TIGER Tamer
Is a utility to load the US Census's TIGER dataset into a heavily-indexed, fully relational PostGIS database.
I wrote it after doing this manually for several pet mapping projects. Optimized for lookup speed, simplicity, and referential integrity. Absolutely no consideration is given to disk space.
$ ./bin/tame --help
Load TIGER shapefiles into relational PostGIS database.
usage: <command> [options] <pathspec>
Commands:
all Load all files present in root TIGER directory.
coastline Load TIGER coastline.
states Load TIGER states. (Depends on coastline.)
counties Load TIGER counties. (Depends on states.)
subdivisions Load TIGER county subdivisions. (Depends on counties.)
water Load TIGER bodies of water. (Depends on counties.)
roads Load TIGER roads. (Depends on counties.)
help Print this help message.
Options:
<pathspec>
Either the path to the root TIGER directory for a given year, or a list of individual zip files.
If the root TIGER directory is supplied, the appropriate subdirectory for the command is searched.
The following directory structure is assumed:
- Coastline: <root>/COASTLINE/tl_<year>_us_coastline.zip
- State boundaries: <root>/STATE/tl_<year>_us_state.zip
- County boundaries: <root>/COUNTY/tl_<year>_us_county.zip
- County subdivisions: <root>/COUSUB/tl_<year>_<state FIPS code>_cousub.zip
- Water: <root>/AREAWATER/tl_<year>_<county FIPS code>_areawater.zip
- Roads: <root>/ROADS/tl_<year>_<county FIPS code>_roads.zip
If a list of files is supplied, no directory structure is assumed.

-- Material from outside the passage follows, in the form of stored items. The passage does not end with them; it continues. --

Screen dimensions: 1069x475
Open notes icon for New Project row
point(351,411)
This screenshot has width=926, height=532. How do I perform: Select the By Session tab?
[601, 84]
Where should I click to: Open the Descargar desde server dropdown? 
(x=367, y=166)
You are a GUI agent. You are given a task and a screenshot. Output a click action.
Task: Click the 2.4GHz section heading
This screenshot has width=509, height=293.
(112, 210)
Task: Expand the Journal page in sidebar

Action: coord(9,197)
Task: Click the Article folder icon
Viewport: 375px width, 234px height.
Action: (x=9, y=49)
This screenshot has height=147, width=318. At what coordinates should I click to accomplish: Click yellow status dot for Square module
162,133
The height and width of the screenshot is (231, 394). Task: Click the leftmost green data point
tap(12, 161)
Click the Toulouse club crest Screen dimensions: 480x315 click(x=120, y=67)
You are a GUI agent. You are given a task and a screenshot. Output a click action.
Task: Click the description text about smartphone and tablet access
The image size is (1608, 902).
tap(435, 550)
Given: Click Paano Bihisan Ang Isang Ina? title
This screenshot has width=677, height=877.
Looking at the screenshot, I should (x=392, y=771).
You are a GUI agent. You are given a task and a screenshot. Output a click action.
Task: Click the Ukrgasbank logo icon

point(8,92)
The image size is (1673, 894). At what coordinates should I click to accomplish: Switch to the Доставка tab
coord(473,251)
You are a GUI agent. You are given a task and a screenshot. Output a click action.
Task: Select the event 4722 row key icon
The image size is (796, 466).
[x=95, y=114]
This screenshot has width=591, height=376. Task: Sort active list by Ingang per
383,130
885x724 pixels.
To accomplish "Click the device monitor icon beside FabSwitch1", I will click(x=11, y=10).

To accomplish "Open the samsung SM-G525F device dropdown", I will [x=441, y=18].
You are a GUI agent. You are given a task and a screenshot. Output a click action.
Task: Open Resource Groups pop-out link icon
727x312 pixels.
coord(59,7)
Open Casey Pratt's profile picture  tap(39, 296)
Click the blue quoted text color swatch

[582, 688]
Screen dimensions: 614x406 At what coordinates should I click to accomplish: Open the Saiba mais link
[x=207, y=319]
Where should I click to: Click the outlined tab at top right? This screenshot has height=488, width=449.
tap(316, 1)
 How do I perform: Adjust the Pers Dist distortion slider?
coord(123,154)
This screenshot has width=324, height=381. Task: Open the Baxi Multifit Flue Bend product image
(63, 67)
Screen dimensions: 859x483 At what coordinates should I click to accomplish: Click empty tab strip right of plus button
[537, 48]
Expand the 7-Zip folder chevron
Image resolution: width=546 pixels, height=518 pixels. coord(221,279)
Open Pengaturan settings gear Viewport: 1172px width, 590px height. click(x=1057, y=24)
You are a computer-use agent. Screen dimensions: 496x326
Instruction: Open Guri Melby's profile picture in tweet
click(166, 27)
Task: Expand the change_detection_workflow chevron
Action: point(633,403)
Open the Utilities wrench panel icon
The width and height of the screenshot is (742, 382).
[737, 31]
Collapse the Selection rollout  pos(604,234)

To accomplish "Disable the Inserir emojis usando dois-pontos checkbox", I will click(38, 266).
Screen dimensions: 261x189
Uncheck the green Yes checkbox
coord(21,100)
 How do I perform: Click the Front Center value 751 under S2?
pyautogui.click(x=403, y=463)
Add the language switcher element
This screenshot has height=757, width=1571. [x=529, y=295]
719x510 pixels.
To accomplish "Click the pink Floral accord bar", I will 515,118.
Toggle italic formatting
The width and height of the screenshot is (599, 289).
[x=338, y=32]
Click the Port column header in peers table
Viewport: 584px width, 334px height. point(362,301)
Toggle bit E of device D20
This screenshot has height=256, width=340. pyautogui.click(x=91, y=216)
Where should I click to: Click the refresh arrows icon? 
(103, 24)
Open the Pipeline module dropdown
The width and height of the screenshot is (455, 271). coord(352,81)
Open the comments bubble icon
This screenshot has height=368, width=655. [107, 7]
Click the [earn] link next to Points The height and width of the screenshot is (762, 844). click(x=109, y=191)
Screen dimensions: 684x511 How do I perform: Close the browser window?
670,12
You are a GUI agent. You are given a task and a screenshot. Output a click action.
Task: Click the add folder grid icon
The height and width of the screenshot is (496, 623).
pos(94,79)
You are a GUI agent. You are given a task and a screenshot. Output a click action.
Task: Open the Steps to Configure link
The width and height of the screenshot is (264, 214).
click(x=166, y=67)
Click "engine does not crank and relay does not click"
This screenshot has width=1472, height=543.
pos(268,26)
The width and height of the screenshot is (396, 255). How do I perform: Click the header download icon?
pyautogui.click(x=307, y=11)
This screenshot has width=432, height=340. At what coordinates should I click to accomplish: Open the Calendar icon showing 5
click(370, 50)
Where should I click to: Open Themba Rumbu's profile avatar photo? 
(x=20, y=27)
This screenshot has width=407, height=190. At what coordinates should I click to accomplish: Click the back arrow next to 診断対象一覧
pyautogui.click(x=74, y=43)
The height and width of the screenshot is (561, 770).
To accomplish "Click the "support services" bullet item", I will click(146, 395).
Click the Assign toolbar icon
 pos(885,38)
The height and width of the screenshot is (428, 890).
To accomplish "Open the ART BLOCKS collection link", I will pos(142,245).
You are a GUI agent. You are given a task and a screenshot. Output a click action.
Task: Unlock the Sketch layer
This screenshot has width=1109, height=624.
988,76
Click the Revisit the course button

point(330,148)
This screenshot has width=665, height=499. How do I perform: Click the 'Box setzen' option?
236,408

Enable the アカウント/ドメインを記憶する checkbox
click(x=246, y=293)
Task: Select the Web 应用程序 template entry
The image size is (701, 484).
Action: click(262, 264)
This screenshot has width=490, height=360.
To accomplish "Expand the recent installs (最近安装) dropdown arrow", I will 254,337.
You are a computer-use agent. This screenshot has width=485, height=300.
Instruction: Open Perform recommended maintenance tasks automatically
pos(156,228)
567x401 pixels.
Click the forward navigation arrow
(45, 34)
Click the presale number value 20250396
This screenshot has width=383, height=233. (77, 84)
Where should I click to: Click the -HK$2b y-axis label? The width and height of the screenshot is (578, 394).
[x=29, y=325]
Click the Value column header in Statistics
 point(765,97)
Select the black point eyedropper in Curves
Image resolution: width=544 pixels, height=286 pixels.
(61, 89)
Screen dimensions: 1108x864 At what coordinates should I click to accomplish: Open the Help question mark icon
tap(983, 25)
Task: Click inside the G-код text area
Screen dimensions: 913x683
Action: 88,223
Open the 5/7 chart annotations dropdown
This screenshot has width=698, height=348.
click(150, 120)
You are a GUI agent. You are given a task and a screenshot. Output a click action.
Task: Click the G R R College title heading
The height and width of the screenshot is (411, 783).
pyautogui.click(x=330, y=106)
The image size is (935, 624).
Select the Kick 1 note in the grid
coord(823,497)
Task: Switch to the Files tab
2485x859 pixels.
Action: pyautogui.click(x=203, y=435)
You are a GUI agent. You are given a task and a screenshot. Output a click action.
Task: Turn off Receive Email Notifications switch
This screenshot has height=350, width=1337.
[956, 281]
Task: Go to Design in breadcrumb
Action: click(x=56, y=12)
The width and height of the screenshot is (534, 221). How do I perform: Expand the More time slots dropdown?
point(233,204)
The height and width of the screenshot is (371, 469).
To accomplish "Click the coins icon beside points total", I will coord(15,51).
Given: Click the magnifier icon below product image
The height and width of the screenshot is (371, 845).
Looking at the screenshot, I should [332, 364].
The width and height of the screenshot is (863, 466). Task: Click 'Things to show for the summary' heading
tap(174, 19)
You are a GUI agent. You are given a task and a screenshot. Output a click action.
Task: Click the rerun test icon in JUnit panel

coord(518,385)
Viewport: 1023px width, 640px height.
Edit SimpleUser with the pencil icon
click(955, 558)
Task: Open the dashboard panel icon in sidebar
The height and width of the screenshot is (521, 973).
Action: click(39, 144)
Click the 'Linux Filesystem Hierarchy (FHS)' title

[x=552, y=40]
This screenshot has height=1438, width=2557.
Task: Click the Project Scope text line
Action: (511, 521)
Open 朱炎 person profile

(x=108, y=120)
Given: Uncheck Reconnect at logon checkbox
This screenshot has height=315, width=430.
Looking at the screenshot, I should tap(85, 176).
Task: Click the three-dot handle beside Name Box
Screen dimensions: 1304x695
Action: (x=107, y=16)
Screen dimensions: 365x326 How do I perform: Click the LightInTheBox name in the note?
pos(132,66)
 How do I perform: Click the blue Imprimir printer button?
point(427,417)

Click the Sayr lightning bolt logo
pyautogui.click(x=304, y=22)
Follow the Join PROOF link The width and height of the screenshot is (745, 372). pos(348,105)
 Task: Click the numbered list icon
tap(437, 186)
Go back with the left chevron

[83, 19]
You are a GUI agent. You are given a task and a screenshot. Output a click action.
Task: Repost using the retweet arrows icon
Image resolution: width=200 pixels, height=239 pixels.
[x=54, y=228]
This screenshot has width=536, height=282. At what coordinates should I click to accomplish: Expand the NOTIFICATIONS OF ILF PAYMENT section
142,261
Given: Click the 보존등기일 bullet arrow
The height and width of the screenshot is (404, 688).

You must specify the root TIGER directory for the 'all' command.
Content options:
-d, --derive Create derived, highly indexed tables. (Default: true)
-p, --projection Re-project derived tables to the specified SRID. (Default 4269)
Database options:
-c, --connection Postgres connection URL. (Default: postgres://localhost/tiger)
-D, --drop-database Drop the database before beginning. (Default: false)
-T, --drop-table Drop existing table before loading data. (Default: false)
Logging:
-l, --log-file Path to log file. (Default: <project_root>/log/tame.log)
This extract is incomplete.